Required action ▸ Find the line holding "Open the Information tab" in the entries below. Give it again exactly, along with every line after it up to and including the line holding "Task: Open search via the magnifier icon".

Provided entries ▸
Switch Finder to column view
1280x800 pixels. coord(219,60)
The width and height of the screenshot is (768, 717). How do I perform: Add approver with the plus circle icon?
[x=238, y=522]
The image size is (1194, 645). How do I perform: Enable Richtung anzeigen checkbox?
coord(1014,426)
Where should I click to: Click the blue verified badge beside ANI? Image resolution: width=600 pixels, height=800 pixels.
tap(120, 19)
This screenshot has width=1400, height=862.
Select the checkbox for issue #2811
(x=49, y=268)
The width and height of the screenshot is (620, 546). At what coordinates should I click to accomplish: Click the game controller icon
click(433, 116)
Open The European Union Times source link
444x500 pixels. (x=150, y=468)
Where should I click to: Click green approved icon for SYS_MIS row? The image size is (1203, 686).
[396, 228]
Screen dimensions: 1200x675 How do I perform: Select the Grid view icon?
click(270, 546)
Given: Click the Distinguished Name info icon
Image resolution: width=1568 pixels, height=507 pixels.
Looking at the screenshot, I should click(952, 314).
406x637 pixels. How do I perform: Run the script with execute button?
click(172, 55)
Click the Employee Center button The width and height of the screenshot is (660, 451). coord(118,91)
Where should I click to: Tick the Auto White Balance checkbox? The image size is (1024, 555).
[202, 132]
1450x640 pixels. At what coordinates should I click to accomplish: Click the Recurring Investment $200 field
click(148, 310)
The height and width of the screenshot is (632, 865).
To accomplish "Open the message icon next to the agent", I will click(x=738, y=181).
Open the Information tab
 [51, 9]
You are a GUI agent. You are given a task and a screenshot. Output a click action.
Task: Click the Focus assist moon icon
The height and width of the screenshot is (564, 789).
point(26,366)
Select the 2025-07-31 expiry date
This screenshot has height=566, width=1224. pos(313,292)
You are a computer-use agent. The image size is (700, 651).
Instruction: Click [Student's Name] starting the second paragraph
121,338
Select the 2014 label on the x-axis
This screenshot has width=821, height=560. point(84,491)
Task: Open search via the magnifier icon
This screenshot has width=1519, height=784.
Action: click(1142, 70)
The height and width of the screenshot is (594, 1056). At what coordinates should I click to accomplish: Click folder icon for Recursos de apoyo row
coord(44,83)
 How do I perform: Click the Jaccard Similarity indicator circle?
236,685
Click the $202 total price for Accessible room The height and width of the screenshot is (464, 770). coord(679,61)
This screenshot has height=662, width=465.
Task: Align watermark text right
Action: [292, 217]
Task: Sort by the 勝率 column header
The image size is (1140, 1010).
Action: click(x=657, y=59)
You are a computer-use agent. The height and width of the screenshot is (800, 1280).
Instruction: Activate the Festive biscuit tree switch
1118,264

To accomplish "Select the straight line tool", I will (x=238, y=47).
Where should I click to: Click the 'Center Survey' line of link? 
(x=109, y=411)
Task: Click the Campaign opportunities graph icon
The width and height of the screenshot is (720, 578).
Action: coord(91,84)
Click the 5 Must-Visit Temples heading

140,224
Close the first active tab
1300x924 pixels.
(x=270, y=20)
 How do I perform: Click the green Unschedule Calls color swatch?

Answer box ▸
Open the Information tab
 [51, 9]
You are a GUI agent. You are given a task and a screenshot. Output a click action.
Task: Click the Focus assist moon icon
The height and width of the screenshot is (564, 789).
point(26,366)
Select the 2025-07-31 expiry date
This screenshot has height=566, width=1224. pos(313,292)
You are a computer-use agent. The image size is (700, 651).
Instruction: Click [Student's Name] starting the second paragraph
121,338
Select the 2014 label on the x-axis
This screenshot has width=821, height=560. point(84,491)
Task: Open search via the magnifier icon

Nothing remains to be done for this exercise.